[[ Data open ]]

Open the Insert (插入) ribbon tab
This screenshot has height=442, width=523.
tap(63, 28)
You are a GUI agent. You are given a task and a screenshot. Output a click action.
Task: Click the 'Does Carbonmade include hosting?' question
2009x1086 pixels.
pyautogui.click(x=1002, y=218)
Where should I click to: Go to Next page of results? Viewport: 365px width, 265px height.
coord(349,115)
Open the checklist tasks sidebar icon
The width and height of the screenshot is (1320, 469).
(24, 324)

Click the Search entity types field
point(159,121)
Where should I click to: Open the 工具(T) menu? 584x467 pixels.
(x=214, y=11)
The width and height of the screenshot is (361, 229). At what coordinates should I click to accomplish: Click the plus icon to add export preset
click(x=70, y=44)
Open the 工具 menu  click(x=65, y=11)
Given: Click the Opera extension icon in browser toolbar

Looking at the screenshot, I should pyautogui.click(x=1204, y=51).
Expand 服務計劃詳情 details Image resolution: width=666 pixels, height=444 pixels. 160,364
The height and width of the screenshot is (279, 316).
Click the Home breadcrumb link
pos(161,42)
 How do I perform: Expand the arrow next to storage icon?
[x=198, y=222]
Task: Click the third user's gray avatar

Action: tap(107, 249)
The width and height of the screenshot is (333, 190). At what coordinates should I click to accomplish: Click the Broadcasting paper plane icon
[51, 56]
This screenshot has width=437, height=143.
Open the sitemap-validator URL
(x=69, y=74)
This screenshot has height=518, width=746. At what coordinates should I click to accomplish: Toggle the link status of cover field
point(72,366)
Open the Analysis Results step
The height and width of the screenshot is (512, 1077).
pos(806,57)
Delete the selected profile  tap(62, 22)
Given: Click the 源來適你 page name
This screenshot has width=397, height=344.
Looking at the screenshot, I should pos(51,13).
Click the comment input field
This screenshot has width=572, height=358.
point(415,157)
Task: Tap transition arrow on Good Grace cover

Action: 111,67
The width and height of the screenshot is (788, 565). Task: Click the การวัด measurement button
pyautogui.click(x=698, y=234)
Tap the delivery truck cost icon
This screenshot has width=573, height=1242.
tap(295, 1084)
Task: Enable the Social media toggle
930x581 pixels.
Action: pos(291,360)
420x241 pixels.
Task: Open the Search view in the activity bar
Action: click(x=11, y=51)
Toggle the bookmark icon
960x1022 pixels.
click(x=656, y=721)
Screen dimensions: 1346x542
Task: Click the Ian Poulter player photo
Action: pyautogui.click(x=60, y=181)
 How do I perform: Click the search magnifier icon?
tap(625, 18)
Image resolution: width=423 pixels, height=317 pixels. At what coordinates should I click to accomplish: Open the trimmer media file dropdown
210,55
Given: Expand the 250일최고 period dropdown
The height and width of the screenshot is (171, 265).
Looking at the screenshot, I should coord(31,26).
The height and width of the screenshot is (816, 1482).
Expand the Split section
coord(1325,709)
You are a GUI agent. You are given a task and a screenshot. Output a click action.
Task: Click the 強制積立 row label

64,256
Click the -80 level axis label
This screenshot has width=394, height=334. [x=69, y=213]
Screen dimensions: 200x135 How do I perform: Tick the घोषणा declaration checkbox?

[[ Data closed ]]

▶ What you have to do: Copy exactly the stretch of data above from the line with "The width and height of the screenshot is (333, 190)." through the line with "Task: Enable the Social media toggle", and omit all other lines.

▶ Solution:
The width and height of the screenshot is (333, 190). At what coordinates should I click to accomplish: Click the Broadcasting paper plane icon
[51, 56]
This screenshot has width=437, height=143.
Open the sitemap-validator URL
(x=69, y=74)
This screenshot has height=518, width=746. At what coordinates should I click to accomplish: Toggle the link status of cover field
point(72,366)
Open the Analysis Results step
The height and width of the screenshot is (512, 1077).
pos(806,57)
Delete the selected profile  tap(62, 22)
Given: Click the 源來適你 page name
This screenshot has width=397, height=344.
Looking at the screenshot, I should pos(51,13).
Click the comment input field
This screenshot has width=572, height=358.
point(415,157)
Task: Tap transition arrow on Good Grace cover

Action: 111,67
The width and height of the screenshot is (788, 565). Task: Click the การวัด measurement button
pyautogui.click(x=698, y=234)
Tap the delivery truck cost icon
This screenshot has width=573, height=1242.
tap(295, 1084)
Task: Enable the Social media toggle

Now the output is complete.